**TASK BRIEF**.
Go over the entries below line by line, copying each one that contains the word "will".

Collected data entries
▬▬▬▬▬▬▬▬▬▬

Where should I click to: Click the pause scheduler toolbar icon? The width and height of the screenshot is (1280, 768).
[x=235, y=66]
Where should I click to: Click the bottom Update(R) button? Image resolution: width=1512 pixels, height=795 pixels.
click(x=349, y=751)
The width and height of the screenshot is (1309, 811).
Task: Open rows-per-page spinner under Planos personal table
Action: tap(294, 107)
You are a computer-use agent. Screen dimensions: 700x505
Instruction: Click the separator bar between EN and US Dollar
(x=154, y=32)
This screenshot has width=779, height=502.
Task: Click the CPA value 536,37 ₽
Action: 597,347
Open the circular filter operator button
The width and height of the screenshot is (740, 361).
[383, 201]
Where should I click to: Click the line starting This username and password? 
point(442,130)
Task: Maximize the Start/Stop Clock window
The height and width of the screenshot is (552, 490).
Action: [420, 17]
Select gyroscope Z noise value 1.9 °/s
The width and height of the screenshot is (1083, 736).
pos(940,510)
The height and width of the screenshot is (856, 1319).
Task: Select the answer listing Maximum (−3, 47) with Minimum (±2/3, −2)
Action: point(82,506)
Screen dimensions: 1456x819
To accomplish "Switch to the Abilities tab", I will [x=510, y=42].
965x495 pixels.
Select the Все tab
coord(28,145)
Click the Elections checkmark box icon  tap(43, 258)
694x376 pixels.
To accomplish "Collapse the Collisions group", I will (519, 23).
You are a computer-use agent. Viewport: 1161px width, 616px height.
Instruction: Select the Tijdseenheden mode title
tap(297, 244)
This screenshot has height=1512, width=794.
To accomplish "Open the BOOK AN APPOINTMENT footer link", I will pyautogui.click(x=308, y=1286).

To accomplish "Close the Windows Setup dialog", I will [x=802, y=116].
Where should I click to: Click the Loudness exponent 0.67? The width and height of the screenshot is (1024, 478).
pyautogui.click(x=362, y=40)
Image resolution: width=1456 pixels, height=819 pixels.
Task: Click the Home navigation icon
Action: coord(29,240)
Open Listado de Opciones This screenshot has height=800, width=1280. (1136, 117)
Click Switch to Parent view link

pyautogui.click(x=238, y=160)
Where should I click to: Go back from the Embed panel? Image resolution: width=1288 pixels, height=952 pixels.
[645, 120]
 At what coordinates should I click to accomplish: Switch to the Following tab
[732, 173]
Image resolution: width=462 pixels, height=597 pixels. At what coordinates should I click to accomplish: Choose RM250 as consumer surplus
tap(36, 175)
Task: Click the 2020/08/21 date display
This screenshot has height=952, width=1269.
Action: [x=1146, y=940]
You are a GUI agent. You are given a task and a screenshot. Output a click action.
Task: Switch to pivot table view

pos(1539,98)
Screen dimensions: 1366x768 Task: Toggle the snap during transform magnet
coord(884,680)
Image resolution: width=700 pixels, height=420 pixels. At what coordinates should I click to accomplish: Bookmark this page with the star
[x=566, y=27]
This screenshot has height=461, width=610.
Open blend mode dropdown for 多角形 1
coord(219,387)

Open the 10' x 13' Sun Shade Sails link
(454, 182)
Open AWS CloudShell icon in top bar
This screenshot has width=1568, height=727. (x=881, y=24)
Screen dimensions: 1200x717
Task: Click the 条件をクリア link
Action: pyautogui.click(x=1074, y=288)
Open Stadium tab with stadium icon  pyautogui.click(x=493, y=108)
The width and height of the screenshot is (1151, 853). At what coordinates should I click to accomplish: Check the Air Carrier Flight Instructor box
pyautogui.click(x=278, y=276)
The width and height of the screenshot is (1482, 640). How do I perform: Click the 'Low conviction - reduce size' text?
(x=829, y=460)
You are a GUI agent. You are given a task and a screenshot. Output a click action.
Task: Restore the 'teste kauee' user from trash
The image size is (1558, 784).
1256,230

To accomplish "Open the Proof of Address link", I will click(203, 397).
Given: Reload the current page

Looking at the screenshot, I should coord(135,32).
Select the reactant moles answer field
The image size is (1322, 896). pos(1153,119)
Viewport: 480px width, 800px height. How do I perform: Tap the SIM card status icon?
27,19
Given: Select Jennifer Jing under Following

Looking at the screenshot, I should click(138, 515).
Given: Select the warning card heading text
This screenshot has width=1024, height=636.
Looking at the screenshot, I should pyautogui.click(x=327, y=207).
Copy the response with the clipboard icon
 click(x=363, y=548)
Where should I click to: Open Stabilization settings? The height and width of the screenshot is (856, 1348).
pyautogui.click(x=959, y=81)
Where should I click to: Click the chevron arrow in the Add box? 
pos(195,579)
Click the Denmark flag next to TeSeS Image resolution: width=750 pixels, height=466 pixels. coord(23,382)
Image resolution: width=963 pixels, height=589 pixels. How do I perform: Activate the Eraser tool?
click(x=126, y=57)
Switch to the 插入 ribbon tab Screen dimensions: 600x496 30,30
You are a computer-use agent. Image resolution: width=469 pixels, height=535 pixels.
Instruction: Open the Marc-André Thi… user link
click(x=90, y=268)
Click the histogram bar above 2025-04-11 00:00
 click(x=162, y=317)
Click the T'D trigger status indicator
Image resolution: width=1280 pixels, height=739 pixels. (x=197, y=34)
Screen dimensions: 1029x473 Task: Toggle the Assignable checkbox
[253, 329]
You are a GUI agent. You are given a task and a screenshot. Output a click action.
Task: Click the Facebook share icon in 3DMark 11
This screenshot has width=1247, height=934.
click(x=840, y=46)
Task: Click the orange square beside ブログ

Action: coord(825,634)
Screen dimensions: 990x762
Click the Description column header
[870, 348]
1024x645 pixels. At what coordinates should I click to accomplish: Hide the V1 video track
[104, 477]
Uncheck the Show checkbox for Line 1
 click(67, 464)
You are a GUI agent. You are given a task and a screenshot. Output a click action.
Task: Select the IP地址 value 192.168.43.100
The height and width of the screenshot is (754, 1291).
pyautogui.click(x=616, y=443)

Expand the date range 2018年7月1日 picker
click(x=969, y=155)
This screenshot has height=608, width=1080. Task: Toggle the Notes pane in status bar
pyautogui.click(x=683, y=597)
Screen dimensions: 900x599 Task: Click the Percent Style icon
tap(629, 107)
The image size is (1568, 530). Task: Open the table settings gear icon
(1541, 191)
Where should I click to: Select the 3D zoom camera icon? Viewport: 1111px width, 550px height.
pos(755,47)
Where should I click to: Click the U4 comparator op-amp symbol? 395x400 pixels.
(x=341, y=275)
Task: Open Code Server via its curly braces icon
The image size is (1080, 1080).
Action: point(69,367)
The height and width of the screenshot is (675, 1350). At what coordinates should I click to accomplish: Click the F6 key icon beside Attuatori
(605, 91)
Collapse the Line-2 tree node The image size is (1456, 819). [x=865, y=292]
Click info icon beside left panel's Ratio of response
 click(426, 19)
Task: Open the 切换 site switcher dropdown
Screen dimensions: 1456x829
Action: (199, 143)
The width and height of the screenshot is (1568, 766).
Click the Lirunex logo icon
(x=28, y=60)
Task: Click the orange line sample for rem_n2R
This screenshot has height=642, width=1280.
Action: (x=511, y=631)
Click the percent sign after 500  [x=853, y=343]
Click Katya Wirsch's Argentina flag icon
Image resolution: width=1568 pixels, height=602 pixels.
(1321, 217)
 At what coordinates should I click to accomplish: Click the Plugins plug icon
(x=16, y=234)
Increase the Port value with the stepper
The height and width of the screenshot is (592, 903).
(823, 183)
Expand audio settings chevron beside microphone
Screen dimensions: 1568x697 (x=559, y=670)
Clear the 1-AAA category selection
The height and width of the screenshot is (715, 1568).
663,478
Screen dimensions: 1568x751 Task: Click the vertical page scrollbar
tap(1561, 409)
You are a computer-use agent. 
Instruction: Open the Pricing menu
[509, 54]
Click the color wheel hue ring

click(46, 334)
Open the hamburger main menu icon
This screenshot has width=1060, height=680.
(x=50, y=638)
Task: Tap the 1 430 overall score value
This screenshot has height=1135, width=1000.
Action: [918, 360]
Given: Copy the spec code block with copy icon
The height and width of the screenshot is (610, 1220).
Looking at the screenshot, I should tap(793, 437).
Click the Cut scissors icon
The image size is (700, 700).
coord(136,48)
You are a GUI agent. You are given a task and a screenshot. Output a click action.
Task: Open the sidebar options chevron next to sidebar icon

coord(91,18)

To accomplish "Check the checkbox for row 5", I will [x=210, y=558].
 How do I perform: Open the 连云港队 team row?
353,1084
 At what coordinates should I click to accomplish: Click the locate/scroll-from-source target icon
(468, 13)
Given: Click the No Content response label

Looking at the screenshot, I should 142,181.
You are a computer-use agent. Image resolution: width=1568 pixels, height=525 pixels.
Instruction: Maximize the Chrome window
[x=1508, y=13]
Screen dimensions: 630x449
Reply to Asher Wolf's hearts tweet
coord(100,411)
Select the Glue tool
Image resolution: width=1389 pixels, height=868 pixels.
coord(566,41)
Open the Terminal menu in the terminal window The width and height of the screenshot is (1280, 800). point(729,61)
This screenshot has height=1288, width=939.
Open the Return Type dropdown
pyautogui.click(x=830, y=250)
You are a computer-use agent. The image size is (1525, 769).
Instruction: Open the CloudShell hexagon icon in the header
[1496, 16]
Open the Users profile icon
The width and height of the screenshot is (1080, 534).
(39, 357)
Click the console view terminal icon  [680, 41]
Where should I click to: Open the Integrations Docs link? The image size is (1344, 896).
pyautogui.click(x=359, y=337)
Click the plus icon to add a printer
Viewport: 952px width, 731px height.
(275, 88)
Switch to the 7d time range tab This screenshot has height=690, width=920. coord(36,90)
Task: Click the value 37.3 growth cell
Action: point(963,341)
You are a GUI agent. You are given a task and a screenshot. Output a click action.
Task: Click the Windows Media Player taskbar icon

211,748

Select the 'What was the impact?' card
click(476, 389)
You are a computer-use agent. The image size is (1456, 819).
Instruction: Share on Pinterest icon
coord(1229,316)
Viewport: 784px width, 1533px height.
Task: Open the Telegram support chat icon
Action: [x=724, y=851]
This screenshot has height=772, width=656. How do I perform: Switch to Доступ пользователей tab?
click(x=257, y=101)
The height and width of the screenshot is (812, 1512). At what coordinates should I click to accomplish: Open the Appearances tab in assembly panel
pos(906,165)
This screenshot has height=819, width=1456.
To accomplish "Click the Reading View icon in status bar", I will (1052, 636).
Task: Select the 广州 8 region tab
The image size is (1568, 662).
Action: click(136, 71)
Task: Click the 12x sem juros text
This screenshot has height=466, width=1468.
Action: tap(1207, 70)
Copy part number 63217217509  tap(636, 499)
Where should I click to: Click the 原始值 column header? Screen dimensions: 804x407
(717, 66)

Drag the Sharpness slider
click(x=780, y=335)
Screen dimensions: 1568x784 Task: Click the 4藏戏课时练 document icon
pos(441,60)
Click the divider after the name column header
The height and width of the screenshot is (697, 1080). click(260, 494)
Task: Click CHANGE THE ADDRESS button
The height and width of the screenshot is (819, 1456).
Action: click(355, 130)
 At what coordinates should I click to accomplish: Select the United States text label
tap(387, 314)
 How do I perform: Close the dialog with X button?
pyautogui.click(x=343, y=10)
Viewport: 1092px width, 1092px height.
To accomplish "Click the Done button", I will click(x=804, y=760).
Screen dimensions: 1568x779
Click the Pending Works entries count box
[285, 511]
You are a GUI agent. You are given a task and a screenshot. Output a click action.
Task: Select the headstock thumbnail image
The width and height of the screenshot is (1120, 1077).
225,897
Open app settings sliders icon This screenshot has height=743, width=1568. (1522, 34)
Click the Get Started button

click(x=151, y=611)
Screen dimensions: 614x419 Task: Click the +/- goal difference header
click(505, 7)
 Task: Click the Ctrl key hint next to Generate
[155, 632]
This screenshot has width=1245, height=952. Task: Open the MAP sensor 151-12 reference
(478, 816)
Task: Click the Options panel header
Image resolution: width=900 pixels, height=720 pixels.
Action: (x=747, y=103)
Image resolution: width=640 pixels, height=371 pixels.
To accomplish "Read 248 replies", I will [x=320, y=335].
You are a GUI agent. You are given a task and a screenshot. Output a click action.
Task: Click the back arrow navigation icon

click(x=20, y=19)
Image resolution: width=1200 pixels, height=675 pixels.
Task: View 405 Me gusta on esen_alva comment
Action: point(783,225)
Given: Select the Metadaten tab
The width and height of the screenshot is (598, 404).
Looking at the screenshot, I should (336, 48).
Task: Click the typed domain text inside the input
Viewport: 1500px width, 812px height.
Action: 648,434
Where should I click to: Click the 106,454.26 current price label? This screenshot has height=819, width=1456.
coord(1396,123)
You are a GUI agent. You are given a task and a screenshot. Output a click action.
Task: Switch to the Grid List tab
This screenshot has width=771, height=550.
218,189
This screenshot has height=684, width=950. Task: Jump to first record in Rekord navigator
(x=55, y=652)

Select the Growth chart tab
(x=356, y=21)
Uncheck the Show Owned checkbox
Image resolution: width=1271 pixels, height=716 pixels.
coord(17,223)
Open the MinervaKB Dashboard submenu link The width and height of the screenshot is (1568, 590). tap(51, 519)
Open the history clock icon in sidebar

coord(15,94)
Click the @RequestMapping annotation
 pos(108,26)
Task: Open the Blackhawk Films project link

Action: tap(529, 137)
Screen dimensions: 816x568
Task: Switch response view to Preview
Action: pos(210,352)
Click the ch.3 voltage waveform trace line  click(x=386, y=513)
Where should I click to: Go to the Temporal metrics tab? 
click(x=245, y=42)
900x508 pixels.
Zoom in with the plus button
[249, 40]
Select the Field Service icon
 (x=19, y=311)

▬▬▬▬▬▬▬▬▬▬

**EXERCISE SOLUTION**.
To accomplish "Switch to the Abilities tab", I will [x=510, y=42].
To accomplish "Collapse the Collisions group", I will (519, 23).
To accomplish "Open the BOOK AN APPOINTMENT footer link", I will pyautogui.click(x=308, y=1286).
To accomplish "Close the Windows Setup dialog", I will [x=802, y=116].
To accomplish "Open the Proof of Address link", I will click(203, 397).
To accomplish "Check the checkbox for row 5", I will [x=210, y=558].
To accomplish "Click the Reading View icon in status bar", I will (1052, 636).
To accomplish "Click the Done button", I will click(x=804, y=760).
To accomplish "Read 248 replies", I will [x=320, y=335].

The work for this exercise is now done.